───── Records supplied

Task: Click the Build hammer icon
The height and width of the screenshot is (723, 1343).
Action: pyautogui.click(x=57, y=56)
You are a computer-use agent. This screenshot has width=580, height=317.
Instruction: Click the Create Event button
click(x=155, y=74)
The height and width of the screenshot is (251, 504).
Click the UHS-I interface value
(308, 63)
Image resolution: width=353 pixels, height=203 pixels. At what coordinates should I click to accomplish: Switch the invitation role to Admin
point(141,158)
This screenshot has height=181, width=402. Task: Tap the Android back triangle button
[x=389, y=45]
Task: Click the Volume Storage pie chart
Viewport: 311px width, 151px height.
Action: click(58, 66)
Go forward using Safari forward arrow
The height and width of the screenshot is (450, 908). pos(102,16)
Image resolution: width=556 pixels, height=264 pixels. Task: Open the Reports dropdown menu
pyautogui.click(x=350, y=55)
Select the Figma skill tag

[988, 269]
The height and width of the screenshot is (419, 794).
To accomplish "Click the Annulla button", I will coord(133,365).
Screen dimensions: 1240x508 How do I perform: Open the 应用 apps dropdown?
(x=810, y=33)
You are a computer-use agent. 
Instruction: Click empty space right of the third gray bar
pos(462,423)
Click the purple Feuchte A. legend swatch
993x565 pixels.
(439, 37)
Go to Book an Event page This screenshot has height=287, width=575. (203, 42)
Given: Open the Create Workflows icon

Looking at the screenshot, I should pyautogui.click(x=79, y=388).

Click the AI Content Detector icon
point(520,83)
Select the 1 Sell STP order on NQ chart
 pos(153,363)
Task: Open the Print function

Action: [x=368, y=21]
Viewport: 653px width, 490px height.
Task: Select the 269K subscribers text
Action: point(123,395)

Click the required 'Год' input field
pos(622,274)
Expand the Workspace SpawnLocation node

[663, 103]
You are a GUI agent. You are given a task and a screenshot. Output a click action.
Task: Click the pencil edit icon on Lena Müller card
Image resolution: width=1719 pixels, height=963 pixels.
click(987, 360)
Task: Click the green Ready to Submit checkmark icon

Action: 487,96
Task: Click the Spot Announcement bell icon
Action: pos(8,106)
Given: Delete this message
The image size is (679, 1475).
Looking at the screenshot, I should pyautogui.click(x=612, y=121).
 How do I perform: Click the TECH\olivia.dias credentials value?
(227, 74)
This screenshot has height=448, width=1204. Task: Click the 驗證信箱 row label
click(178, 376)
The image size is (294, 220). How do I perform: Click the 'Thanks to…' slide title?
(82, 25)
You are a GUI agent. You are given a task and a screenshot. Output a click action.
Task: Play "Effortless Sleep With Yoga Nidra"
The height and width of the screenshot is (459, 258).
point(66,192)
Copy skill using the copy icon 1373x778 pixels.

──────────

* [Problem to work on]: Go through the entries above and report every line in which the word "agent" appears.

* [Output for this task]:
You are a computer-use agent. This screenshot has width=580, height=317.
You are a computer-use agent. 
You are a GUI agent. You are given a task and a screenshot. Output a click action.
You are a GUI agent. You are given a task and a screenshot. Output a click action.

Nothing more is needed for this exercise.